Here's the thing. If I'm wrong, that would be the best possible outcome. I hope I'm wrong about our dystopian future. Just as I hope I don't crash next time I ride in a car.
Did you know: For every 1000 miles you drive, your chances of getting into a car accident are 1 in 366. That's lower than 1%, yet that doesn't stop me from wearing my seatbelt. I think most people do the same. However, decades ago it was considered alarmist to suggest people wear seatbelts. It became a debate over freedom. Some even argued it was safer to get thrown from a car during an accident.
If one feels the need to prepare for a car crash it certainly makes sense to prepare for crop failures, mass migration and broken supply chains.

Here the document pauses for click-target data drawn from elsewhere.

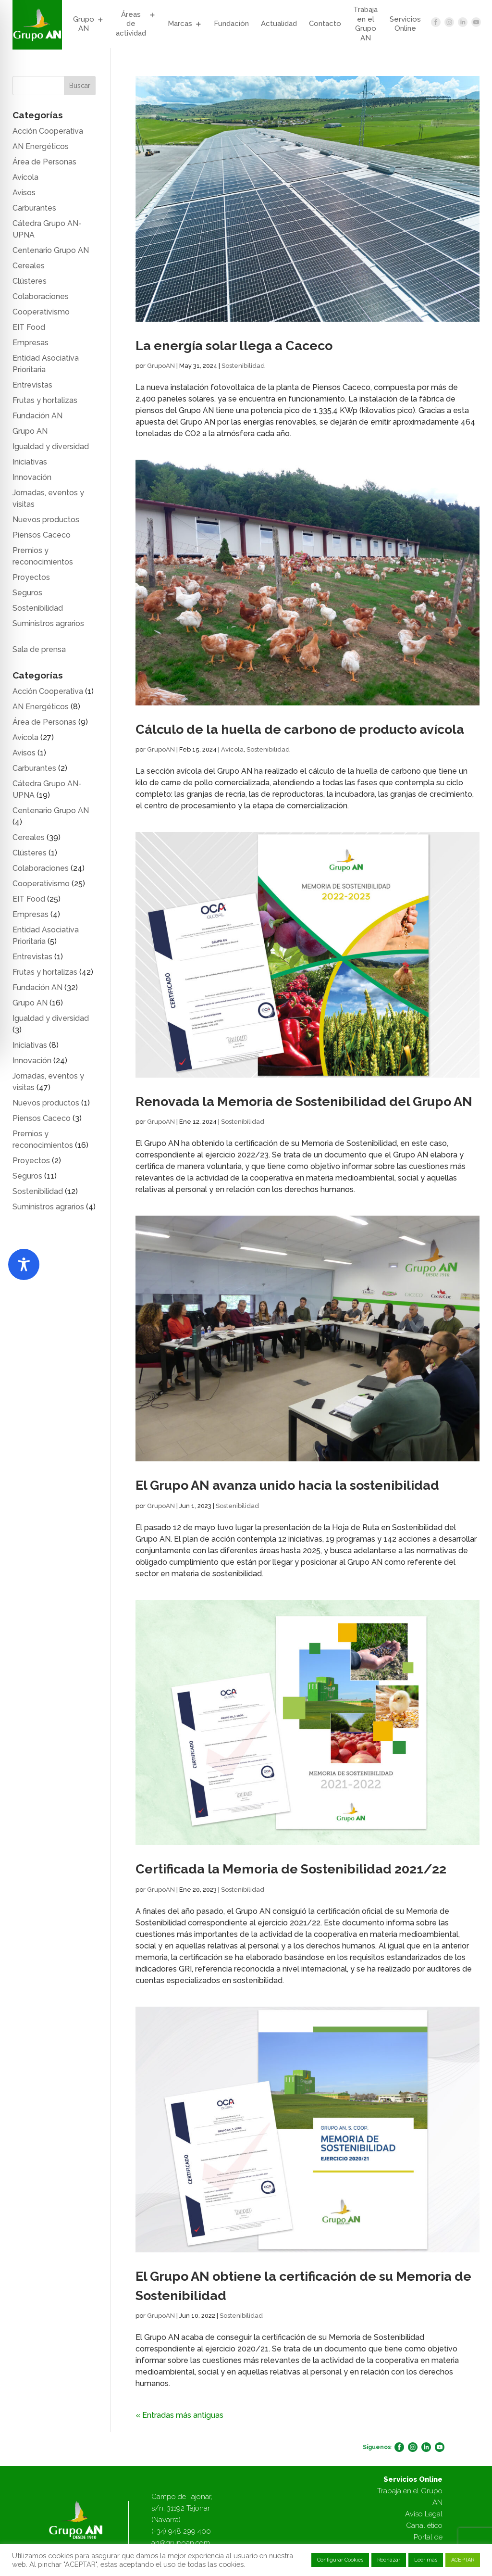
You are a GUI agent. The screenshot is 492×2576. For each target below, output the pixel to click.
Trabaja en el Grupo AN (365, 23)
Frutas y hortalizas (44, 400)
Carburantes (34, 208)
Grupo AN (83, 24)
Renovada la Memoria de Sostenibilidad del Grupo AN (303, 1101)
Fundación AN (37, 415)
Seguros (27, 592)
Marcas (180, 23)
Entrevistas (32, 385)
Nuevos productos (45, 519)
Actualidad (279, 23)
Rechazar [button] (388, 2560)
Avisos (24, 192)
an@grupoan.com (180, 2542)
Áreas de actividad (131, 24)
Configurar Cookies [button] (340, 2560)
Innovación (31, 477)
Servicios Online (405, 24)
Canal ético (424, 2525)
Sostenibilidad (243, 365)
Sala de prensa (39, 649)
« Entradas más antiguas (179, 2415)
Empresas (30, 342)
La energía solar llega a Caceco (233, 345)
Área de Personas (44, 161)
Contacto (325, 23)
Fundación (231, 23)
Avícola (232, 749)
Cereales (28, 265)
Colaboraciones (40, 296)
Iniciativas (29, 461)
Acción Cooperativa (47, 131)
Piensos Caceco (41, 535)
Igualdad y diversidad (50, 446)
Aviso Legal (424, 2514)
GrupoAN (161, 365)
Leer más (425, 2560)
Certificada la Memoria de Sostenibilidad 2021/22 (290, 1868)
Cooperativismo (41, 311)
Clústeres (29, 281)
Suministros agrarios (48, 623)
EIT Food (28, 327)
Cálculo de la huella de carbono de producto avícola (299, 729)
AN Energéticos (40, 146)
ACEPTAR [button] (462, 2560)
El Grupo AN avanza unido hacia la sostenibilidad (287, 1485)
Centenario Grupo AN (50, 250)
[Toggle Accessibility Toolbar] (23, 1264)
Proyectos (31, 577)
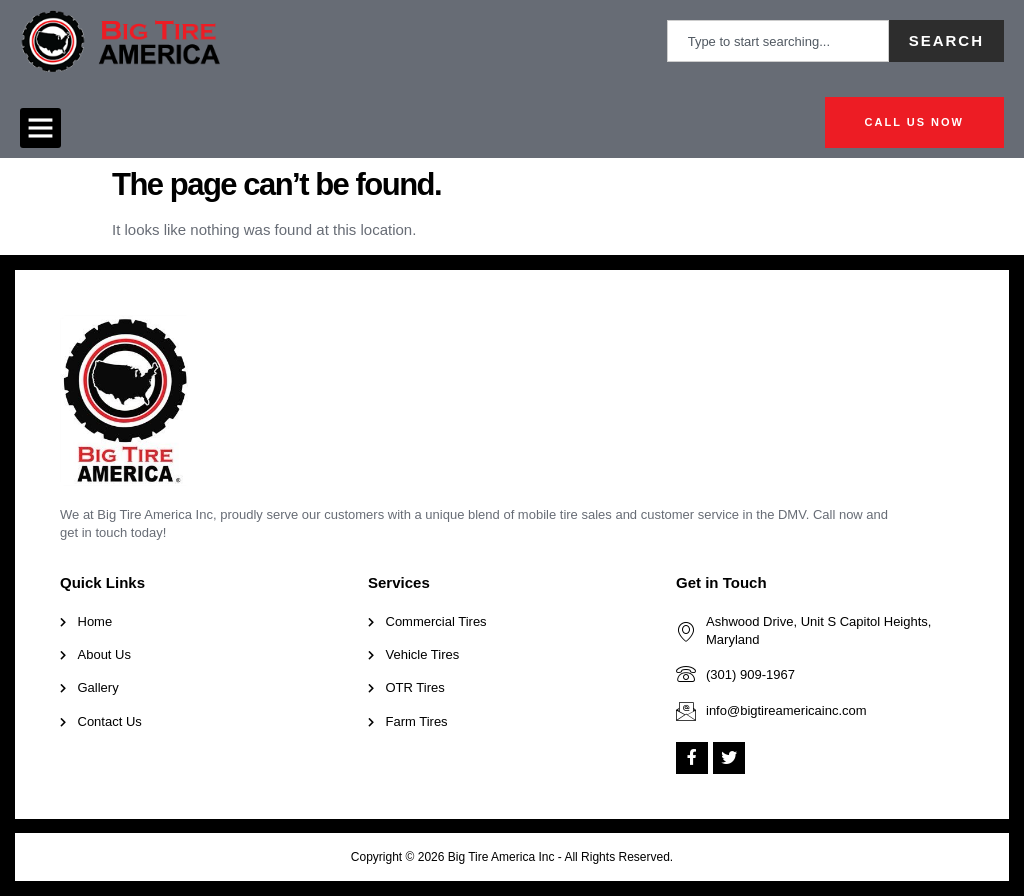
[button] (40, 128)
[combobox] (778, 41)
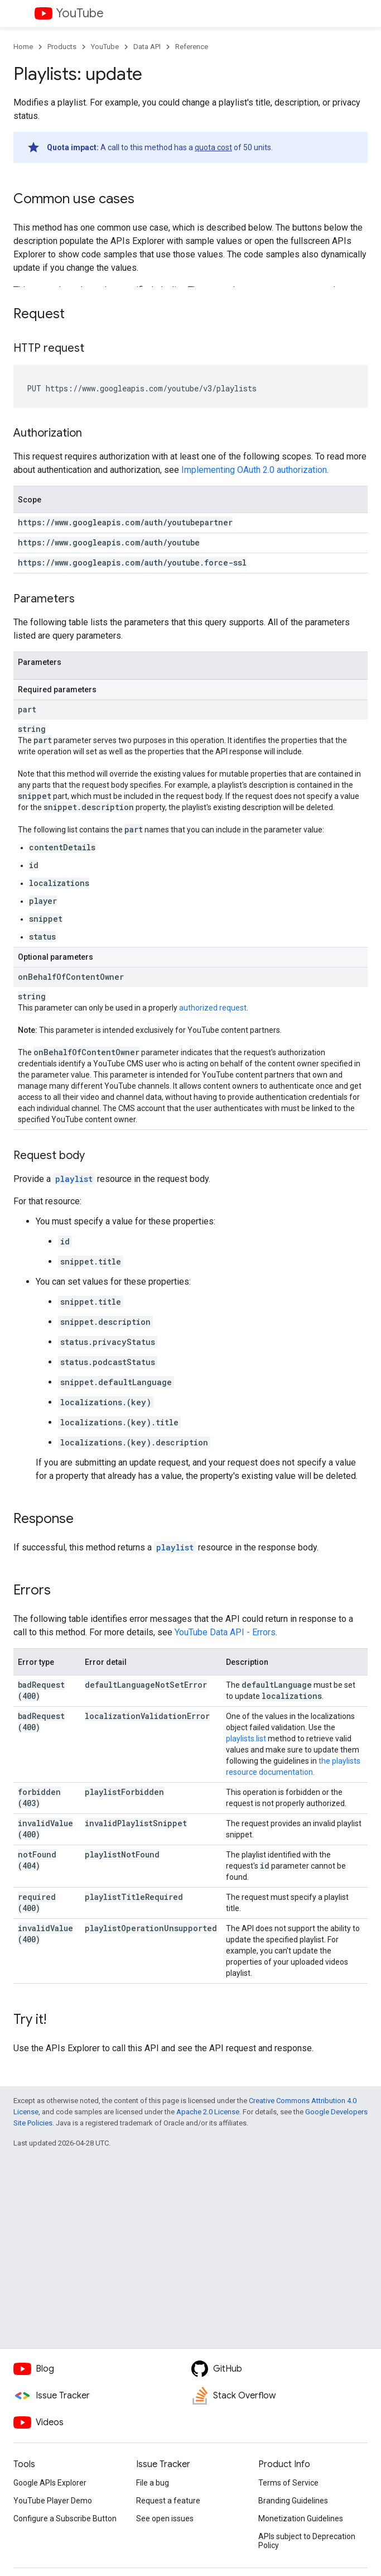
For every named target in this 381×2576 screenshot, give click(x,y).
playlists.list (246, 1738)
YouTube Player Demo (52, 2500)
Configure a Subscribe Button (65, 2518)
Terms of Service (288, 2482)
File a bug (152, 2482)
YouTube (80, 13)
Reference (191, 46)
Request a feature (168, 2500)
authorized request (213, 1007)
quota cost (213, 147)
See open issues (165, 2518)
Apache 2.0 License (207, 2112)
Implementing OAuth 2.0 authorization (254, 470)
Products (61, 46)
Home (23, 46)
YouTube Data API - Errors (225, 1632)
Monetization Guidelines (300, 2518)
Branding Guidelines (293, 2500)
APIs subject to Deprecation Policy (306, 2541)
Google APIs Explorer (49, 2482)
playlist (74, 1179)
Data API (147, 46)
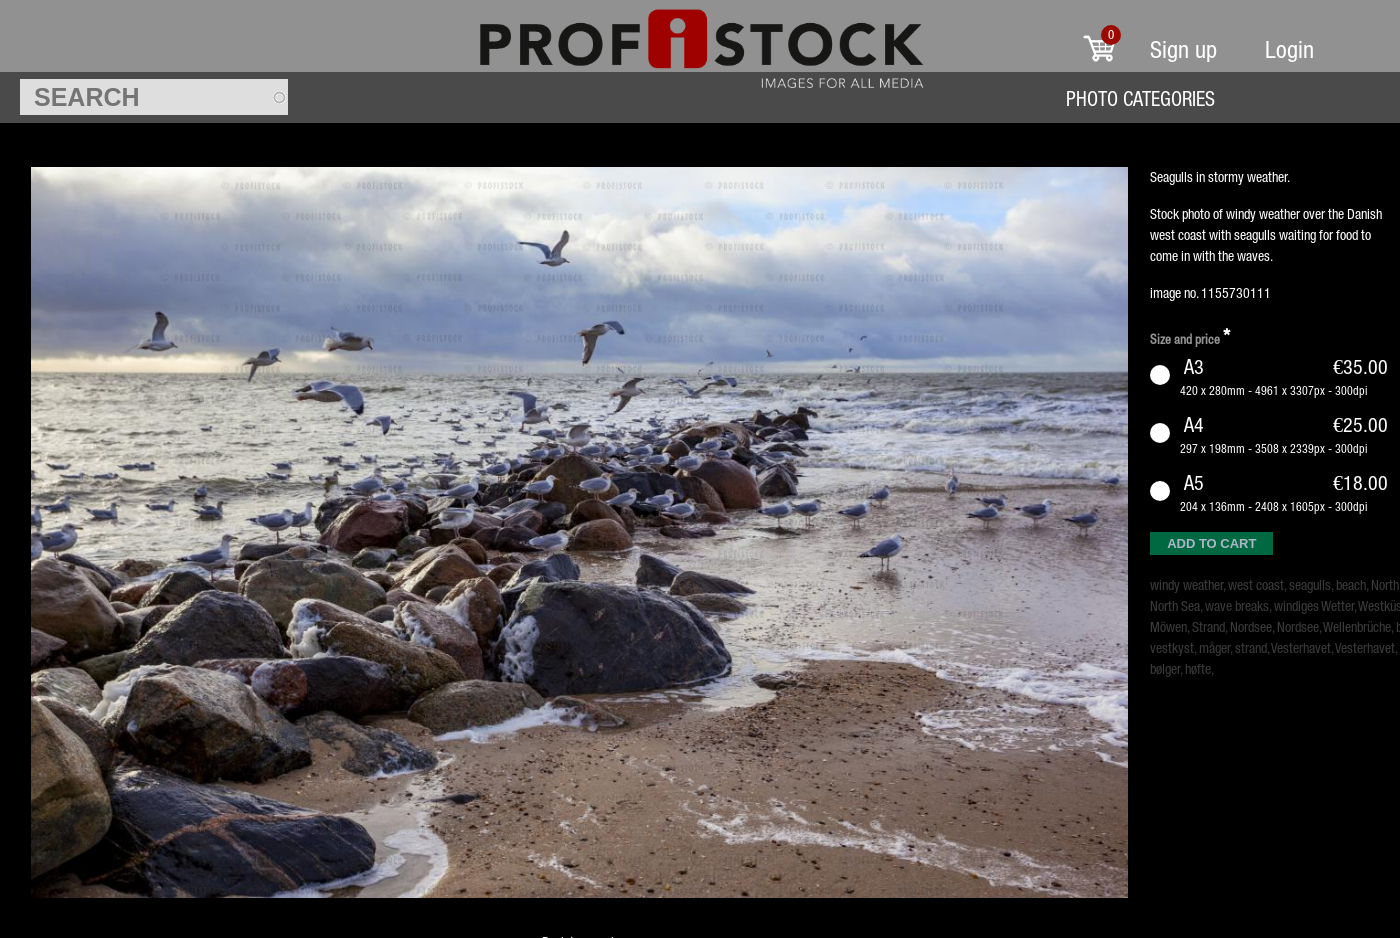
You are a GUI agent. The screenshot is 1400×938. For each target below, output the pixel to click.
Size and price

Let's say there's only a 1% chance human civilization is wiped out. Even with such a low probability, the downside remains too great to ignore the possibility. People must prepare. I pulled the alarm, not because I'm an alarmist but because I want to warn people of what might be coming. If more people were alarmed, we might actually do something about it, reducing the cause for alarm in the first place.
With that said, I think the probability of civilizational collapse is much greater than 1%. There's a near certainty of collapse.
I've seen the research. Watched the trends. I've even observed the changes first-hand. The implications of a hotter climate - heat deaths, lower crop yields, rising seas - are obvious. The greenhouse effect has been known for about 200 years. Exxon itself forecasted everything we're seeing.
The big question is when and how?
Still, I must leave room for the possibility I'm missing something. Or that I'm underestimating human ingenuity, adaptability and technological advancement.
However, if I look at the evidence laid out in front of me, my predictions are well-supported by observable facts. Meanwhile, the counter argument is founded on unproven technologies and the crude extrapolation that civilization will continue to exist because it currently exists. The optimistic view is built on survivorship bias.
Unfortunately, the ghosts of failed past civilizations don't get a voice. If they did, there'd be a lot more alarmists.